With Chronos and Mesos, your developers or sysadmins can schedule Docker containers to run ETL, batch, and analytics applications on a recurring or time-specific basis, all without the need for any manual setup on cluster nodes.
Aside from the convenience of using Docker for scheduled analytics, the Chronos job scheduler also shows you a job dependency graph to help track dependencies for different jobs.

Provision big data development environments

The ability to provision a Big Data environment on a local computer is useful for developers who want to learn more about the various technologies and tools needed to become proficient with Big Data ecosystems. After all, within a development context, learning by doing is the best way to gain knowledge. Docker can assist with this by enabling the creation of a multiple-node cluster on a single host machine, replicating the typical Big Data setup.
For example, Ferry is a tool that lets you run multiple container nodes on a single host machine using Docker. This means developers can define, run, and deploy big data stacks using either the human-friendly YAML data serialization standard or JSON. For example, the following code creates a Big Data stack containing a 5-node cluster and a single Linux client to interact with Hadoop:
– storage:
personality: “hadoop”
instances: 5
– “hive”
– personality: “hadoop-client”
After defining this Big Data stack, you can easily run it in Docker. Start up the Ferry server by running the sudo ferry server command in your Docker terminal, followed by ferry start hadoop.
The ability to provision a Big Data stack locally like this is useful for developers who need a local environment for development purposes, but it’s also good for data scientists who want to experiment with Big Data technologies and further their knowledge.

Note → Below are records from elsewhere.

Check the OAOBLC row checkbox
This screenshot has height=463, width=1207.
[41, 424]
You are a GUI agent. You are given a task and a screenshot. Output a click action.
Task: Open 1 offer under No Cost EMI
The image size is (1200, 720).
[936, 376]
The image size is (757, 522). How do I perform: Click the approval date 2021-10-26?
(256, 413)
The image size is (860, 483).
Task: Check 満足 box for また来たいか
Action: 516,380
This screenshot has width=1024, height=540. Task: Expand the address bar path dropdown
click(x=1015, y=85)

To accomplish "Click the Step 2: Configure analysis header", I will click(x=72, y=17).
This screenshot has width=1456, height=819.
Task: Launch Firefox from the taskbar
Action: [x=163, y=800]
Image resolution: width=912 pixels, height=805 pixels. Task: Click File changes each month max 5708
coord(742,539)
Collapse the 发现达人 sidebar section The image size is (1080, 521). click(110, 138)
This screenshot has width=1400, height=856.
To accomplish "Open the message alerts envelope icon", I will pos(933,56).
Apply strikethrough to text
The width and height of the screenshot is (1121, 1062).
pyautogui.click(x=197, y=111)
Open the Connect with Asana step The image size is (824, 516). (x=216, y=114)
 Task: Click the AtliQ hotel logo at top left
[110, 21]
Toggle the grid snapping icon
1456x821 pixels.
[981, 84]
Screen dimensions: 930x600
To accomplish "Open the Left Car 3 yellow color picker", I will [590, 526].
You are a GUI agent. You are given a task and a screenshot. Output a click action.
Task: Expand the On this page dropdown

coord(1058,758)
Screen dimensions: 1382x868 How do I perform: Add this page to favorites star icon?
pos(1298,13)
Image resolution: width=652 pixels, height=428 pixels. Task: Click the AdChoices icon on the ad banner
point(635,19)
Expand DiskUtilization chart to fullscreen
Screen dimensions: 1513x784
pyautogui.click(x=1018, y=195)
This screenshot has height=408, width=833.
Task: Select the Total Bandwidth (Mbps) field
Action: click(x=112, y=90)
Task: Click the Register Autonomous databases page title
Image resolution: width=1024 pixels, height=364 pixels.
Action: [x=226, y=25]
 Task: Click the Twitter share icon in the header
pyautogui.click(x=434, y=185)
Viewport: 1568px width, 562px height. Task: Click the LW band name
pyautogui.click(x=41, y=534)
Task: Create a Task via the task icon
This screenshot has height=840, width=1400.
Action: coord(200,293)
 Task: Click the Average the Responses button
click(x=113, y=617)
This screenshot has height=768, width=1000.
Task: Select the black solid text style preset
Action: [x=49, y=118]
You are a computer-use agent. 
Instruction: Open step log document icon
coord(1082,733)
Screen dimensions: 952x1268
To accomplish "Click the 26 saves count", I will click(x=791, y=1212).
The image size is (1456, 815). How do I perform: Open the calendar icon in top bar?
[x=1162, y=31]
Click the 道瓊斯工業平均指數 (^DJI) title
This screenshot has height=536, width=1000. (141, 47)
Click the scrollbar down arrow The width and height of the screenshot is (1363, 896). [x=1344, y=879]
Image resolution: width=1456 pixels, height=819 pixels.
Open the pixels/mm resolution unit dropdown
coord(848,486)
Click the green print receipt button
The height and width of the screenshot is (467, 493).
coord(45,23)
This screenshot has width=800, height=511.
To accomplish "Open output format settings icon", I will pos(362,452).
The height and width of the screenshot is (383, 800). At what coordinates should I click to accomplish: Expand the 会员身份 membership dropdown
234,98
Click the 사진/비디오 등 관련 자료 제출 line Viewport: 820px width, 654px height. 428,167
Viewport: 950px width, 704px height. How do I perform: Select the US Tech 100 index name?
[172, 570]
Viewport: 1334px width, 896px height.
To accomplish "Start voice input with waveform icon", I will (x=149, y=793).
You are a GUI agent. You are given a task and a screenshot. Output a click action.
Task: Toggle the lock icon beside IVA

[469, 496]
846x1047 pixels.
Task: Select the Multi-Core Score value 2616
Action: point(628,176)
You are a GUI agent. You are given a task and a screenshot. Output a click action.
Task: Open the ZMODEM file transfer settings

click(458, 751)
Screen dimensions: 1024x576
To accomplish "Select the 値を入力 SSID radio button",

Build a big data micro services architecture

Docker facilitates the transition to building a microservices architecture for Big Data applications. Microservices are independant, modular services, and Docker containers provide a natural platform with which to implement such a setup for Big Data apps.
The main benefits of microservices for Big Data include easier application scalability and better quality data. Ingesting Big Data results in many possible points of failure that can lead to lower data quality. With microservices, development teams have an easier job in testing and maintaining services, reducing the chances of poor data quality.

Build a multi-cloud distributed big data processing system

The typical drawbacks for companies looking to extract meaningful information from their large data volumes are the need to provision a powerful data processing system and the requirement to install and use complex big data analytics tools.
As described in this paper, a possible use case for Docker is building a Docker container-based big data processing system in multiple clouds for everyone, with the help of the Docker Swarm, which is used to orchestrate containers.

Wrap up

Docker’s impressive security, performance, and the speed at which you can create multi-node Hadoop clusters make it an ideal fit for use with Big Data workflows. Docker has particular advantages of Big Data ecosystems that use virtual machines because Docker containers are much more lightweight, and they require much less time and effort to set up Hadoop clusters or other Big Data environments.